Du « gas » de Van Helmont au « gaz » de Lavoisier, toute une histoire.


Lavoisier a noté l’intérêt des œuvres de Van-Helmont. Il relève que le mot "gas" vient du mot hollandais ghoast que le français pourrait traduire par « esprit ». Il ajoute que les Anglais "expriment la même idée par le mot ghost et les Allemands par le mot geist". Quant à lui, dans le premier chapitre de son Traité élémentaire de chimie publié en 1789 il en fait l’un des trois états de la matière : "presque tous les corps de la Nature sont susceptibles d’exister sous trois états différents ; dans l’état de solidité, dans l’état de liquidité et dans l’état aériforme […] Je désignerai dorénavant ces fluides aériformes sous le nom générique de gaz". Solide, liquide, gaz, tel sont donc les trois états de la matière reconnus depuis Lavoisier. Quels corps, mieux que l’eau, peut en être l’exemple le plus représentatif.

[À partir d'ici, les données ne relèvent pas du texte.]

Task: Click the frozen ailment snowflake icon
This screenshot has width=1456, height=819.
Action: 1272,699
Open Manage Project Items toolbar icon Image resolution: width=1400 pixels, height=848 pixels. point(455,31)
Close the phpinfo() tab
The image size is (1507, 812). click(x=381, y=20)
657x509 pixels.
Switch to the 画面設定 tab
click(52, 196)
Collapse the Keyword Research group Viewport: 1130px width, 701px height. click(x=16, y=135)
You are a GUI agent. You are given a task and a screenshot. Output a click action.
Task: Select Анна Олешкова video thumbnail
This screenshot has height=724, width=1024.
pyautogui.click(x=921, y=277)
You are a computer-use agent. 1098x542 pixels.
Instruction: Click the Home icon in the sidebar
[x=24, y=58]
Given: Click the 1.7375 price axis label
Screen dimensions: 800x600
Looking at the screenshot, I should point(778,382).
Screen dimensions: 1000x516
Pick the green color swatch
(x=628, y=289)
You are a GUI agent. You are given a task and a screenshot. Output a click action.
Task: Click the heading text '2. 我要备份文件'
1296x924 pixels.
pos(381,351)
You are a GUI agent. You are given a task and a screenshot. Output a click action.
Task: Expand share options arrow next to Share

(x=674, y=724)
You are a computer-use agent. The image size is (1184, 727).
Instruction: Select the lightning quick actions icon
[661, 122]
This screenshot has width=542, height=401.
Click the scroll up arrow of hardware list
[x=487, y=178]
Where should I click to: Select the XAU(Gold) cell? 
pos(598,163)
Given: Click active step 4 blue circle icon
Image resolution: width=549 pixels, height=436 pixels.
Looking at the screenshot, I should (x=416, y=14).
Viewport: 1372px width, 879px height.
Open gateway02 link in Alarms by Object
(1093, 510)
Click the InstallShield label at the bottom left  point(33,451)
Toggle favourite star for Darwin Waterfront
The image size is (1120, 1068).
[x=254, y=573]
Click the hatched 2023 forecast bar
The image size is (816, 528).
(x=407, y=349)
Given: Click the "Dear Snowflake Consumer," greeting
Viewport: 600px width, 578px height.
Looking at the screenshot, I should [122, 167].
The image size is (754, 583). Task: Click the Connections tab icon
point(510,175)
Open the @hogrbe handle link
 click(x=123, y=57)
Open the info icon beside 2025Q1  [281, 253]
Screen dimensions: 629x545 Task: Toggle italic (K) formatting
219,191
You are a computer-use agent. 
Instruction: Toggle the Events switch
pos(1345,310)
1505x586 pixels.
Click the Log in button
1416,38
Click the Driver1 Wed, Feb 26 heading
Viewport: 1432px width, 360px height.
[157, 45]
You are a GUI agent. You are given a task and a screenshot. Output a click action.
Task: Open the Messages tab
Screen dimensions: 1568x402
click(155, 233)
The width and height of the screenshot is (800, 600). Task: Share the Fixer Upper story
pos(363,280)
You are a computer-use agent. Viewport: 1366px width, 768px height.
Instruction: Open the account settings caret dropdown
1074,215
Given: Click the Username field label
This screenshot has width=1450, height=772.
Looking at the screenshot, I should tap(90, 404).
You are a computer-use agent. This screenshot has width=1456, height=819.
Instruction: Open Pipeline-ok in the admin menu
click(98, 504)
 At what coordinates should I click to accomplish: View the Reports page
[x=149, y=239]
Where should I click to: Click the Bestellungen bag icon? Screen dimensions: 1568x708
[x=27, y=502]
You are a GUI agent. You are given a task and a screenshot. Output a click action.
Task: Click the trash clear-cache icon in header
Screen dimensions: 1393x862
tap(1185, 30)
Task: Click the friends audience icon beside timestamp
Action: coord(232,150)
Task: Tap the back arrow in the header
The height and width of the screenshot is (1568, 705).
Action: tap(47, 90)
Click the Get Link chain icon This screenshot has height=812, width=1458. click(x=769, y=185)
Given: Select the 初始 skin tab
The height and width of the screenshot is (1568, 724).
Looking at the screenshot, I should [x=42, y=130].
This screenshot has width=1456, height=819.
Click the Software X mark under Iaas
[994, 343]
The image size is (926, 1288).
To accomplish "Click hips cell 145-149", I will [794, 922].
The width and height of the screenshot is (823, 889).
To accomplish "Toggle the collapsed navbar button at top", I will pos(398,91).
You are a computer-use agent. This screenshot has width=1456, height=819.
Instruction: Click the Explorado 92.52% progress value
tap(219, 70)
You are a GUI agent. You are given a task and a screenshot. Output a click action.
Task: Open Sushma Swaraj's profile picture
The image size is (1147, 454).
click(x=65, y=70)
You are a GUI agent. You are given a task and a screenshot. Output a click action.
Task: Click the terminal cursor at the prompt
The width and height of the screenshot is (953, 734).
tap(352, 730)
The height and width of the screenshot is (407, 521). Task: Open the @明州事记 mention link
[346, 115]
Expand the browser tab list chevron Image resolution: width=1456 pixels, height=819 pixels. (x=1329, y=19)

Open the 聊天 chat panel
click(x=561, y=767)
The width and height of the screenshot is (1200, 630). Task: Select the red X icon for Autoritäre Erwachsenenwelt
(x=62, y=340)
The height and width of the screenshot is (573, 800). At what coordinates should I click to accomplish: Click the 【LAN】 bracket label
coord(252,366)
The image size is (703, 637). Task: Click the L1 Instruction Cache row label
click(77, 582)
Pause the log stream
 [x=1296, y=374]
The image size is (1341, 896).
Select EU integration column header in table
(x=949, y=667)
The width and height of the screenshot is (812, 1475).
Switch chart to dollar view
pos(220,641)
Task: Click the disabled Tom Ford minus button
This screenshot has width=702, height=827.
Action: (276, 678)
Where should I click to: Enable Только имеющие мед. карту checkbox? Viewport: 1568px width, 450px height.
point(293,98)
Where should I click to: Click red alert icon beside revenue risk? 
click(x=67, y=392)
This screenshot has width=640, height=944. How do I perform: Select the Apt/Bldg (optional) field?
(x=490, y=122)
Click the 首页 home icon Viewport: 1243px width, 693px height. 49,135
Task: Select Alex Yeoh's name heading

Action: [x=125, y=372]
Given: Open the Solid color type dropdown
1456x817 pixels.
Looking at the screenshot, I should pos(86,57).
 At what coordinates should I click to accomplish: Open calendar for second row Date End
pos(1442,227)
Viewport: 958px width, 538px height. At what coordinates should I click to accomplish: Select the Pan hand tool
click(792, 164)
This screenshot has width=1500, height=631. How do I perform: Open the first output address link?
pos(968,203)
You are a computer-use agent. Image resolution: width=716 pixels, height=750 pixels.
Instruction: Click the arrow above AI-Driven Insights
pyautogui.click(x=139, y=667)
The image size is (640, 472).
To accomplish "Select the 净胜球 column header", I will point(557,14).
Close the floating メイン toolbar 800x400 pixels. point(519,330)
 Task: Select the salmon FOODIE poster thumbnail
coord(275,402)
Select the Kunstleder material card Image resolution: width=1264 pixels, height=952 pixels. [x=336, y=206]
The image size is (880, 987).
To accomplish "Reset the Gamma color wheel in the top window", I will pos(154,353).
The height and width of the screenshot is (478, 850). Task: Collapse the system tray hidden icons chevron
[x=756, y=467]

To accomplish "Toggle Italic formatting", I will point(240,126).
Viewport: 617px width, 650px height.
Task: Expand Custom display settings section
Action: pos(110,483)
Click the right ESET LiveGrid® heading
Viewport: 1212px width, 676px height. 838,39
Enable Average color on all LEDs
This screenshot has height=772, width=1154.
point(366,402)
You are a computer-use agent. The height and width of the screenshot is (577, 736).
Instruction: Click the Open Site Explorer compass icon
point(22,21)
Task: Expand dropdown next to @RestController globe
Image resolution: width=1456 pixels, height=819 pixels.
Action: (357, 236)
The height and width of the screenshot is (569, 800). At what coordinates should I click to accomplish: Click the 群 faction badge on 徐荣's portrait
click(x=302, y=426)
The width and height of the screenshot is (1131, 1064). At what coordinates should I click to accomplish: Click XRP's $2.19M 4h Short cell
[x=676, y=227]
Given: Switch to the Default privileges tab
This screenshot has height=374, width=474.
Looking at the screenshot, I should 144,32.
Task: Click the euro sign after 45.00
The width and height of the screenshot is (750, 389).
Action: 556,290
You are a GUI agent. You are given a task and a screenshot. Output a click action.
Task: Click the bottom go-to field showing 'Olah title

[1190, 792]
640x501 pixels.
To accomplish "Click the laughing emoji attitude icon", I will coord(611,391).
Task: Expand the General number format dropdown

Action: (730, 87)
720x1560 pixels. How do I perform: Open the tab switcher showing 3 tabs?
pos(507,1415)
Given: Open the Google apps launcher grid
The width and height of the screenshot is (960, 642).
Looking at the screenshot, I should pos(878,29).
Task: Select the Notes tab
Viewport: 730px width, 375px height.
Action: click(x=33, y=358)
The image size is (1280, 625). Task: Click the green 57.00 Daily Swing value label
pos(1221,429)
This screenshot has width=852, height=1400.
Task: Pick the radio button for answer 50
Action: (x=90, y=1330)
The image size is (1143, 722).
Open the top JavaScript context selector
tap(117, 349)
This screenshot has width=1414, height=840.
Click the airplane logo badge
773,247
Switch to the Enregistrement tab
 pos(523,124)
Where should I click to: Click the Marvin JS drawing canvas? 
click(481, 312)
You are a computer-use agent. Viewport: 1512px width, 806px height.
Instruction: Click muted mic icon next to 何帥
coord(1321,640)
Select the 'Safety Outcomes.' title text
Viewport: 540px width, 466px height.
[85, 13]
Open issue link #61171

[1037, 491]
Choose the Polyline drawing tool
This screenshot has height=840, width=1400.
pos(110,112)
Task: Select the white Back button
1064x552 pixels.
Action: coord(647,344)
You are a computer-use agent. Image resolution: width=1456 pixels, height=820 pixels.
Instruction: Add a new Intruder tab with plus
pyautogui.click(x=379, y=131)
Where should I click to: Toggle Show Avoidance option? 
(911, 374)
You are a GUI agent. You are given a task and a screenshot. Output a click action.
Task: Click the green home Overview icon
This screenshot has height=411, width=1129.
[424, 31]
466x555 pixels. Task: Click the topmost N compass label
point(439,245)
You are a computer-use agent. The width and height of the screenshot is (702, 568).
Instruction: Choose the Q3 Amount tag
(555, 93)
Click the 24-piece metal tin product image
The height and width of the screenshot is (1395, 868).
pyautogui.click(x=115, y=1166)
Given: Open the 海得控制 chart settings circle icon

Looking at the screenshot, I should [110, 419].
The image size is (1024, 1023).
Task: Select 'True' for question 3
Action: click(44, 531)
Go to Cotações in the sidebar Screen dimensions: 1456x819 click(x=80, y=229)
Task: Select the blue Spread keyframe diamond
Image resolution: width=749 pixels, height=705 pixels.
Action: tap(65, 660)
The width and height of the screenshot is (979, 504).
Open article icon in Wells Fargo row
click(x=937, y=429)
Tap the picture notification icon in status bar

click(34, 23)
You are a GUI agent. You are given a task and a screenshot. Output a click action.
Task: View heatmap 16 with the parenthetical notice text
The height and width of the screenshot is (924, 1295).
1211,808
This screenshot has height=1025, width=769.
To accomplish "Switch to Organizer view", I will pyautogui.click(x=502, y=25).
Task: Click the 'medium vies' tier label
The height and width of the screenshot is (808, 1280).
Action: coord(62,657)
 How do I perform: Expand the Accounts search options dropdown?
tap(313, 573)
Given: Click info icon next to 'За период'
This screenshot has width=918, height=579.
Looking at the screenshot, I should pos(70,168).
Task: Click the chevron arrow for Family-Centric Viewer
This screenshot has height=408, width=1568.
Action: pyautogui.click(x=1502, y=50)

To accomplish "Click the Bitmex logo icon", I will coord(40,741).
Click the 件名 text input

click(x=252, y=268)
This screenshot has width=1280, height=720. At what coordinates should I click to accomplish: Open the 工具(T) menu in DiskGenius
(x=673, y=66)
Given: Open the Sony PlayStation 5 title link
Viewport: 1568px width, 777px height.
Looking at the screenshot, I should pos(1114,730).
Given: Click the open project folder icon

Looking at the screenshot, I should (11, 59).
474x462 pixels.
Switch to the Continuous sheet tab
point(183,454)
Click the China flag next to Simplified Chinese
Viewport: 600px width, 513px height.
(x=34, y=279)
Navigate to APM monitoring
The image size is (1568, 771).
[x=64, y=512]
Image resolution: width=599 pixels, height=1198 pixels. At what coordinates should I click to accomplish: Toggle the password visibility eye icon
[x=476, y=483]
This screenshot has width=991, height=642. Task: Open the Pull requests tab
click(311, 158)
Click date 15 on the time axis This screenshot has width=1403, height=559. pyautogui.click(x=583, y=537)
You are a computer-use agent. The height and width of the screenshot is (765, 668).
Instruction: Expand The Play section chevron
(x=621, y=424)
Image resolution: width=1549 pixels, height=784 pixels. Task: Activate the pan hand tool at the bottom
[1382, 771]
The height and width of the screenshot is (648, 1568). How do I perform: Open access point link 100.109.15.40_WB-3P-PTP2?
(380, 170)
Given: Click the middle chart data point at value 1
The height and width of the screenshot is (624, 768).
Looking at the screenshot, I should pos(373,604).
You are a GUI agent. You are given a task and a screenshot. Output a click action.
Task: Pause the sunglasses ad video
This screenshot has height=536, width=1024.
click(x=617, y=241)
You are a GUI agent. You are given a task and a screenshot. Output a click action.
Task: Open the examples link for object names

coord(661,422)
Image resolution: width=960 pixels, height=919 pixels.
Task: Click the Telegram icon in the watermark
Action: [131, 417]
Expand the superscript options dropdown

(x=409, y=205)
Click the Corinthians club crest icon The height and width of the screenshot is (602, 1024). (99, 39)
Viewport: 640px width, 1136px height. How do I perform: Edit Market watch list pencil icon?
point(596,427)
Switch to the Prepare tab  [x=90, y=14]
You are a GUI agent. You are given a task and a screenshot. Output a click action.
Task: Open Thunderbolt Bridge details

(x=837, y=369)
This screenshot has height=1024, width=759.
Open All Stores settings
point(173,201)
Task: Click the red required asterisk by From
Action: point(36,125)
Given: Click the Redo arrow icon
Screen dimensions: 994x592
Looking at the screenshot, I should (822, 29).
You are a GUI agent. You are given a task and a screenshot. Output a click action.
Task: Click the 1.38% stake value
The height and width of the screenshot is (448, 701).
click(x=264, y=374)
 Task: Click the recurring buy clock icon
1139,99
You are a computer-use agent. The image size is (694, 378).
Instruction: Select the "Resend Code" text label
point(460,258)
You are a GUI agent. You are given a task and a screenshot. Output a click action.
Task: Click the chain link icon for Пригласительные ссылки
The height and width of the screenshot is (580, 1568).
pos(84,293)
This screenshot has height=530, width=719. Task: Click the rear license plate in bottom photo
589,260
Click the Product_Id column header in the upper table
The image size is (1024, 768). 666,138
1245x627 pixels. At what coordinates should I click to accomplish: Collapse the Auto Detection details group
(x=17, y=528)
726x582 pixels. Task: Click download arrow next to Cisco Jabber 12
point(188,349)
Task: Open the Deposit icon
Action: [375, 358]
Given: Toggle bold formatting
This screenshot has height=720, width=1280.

Pour ce qui est de la théorie de Van Helmont, elle n’aura pas de succès. Celle des quatre éléments est bien ancrée. Parmi ceux-ci, l’eau aura la vie la plus longue. Si nous savons aujourd’hui qu’elle résulte de la composition de deux corps, l’hydrogène et l’oxygène, il faudra encore plusieurs écueils à franchir avant de découvrir l’existence de ces deux corps. Ce sera le résultat d'une "course aux airs" que se livreront les chimistes des siècles suivants.